When Islam was first established over fourteen centuries ago in Arabia, continuing the Judeo-Christian tradition of Prophets from Abraham over Moses, Jesus to Muhammad - Peace be upon them all -, the harm that alcohol caused was well recognised but it was not immediately eradicated. In a first revelation the Qur'an, the Holy Book of Muslims, acknowledged the benefits of alcohol (for example its medical applications), but pointed out that its harm out weighed those benefits by far. Next, it forbade believers from praying whilst under the influence of alcohol, thus making it clear that spirituality and drunkenness don't mix.
Finally, some time later, it was altogether prohibited as the handiwork of the devil. By then the early Muslims who had lived through the spiritual and moral teachings of the Prophet Muhammad - peace be upon him - had realised the harms of the drug as well as the benefits of the Islamic system of values as the foundation of a strong and caring society. God states in the Qur'an:
“O you who believe! Intoxicants (all kinds of alcoholic drinks), gambling, idolatry, and diving arrows are an abomination of Satan’s handiwork. So avoid that so that you may be successful. Shaitân (Satan) wants only to excite enmity and hatred between you with intoxicants (alcoholic drinks) and gambling, and hinder you from the remembrance of Allâh and from As-Salât (the prayer). So, will you not then abstain?" [Surah Al-Ma'idah 5:90-91]
They ask you (O Muhammad) concerning alcoholic drink and gambling. Say: "In them is a great sin, and (some) benefit for men, but the sin of them is greater than their benefit." And they ask you what they ought to spend. Say: "That which is beyond your needs." Thus Allâh makes clear to you His Laws in order that you may give thought. [Surah Al-Baqarah 2:219]
Upon revelation of these verses prohibiting alcohol, the companions of the Prophet (pbuh) happily and obediently spilled whatever alcoholic beverage was left in their possession, and the streets of Medinah were reported to have been awash with disposed alcohol.
Helping Society
Modern society has come a long way since those days. We pride ourselves of great technical achievements. Yet we have also fallen back into the affliction of drunkenness and the harm it does to so many people, because some would say due to our loss of moral conscience and sense of direction. We forgot that there is more to human civilisation than material advancement. Drained of true humanity, many seek escape and consolation in drink and drugs. However, this situation is not irreversible.

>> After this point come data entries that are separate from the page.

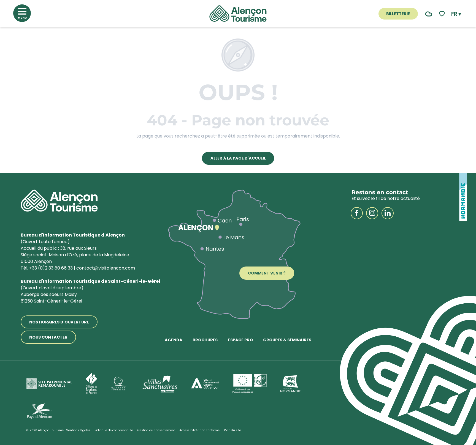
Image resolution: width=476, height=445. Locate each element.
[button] (456, 14)
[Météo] (427, 13)
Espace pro (240, 340)
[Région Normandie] (290, 383)
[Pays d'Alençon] (39, 411)
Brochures (205, 340)
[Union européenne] (250, 383)
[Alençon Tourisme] (238, 14)
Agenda (173, 340)
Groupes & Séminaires (287, 340)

Whilst the approach of the American prohibition, which saw law enforcement agencies colluding with mafia syndicates,failed, Islam shows the way to how a pure and content society can be built which need not be ashamed of its darker side and need not numb its senses in guilt and desperation. Importantly those that make such sacrafices in this temporal fleeting life are given a promise by thier Lord, God says in the Qur'an:
"(Here is) a Parable of the Garden which the righteous are promised: in it are rivers of water incorruptible; rivers of milk of which the taste never changes; rivers of wine, a joy to those who drink; and rivers of honey pure and clear. In it there are for them all kinds of fruits; and Grace from their Lord. (Can those in such Bliss) be compared to such as shall dwell forever in the Fire, and be given, to drink, boiling water, so that it cuts up their bowels (to pieces)?" [Surah Muhammad 15]

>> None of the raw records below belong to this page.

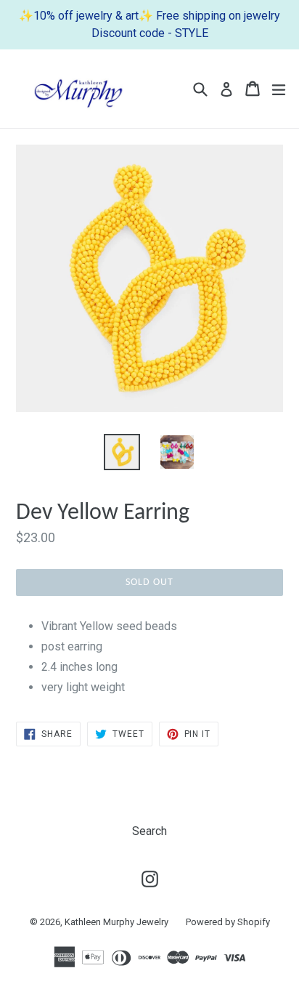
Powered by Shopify (228, 921)
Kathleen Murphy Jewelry (116, 921)
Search (149, 831)
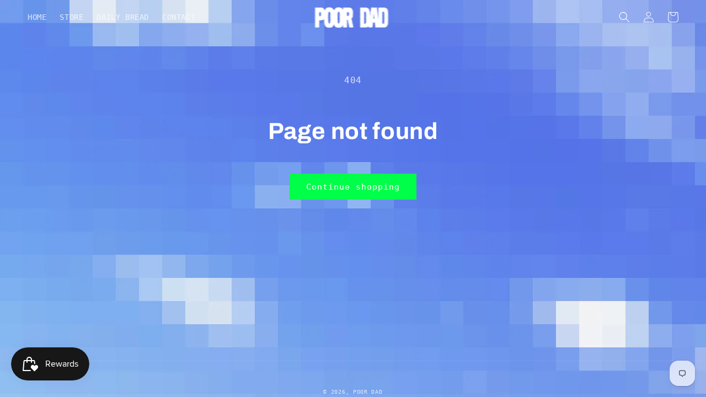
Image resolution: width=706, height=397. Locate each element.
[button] (624, 17)
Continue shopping (353, 187)
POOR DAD (368, 392)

"There wait on them immortal youths with bowls and ewers and a cup from a pure spring wherefrom they get no aching of the head nor any madness, and fruit that they prefer." [Surah Al-Waqi`ah: 17-20]
The writer Sahib Mustaqim Bleher was born in Germany into a Protestant Christian family, and took career in journalism and book publishing. He embraced Islam in 1980, and later moved to Britain.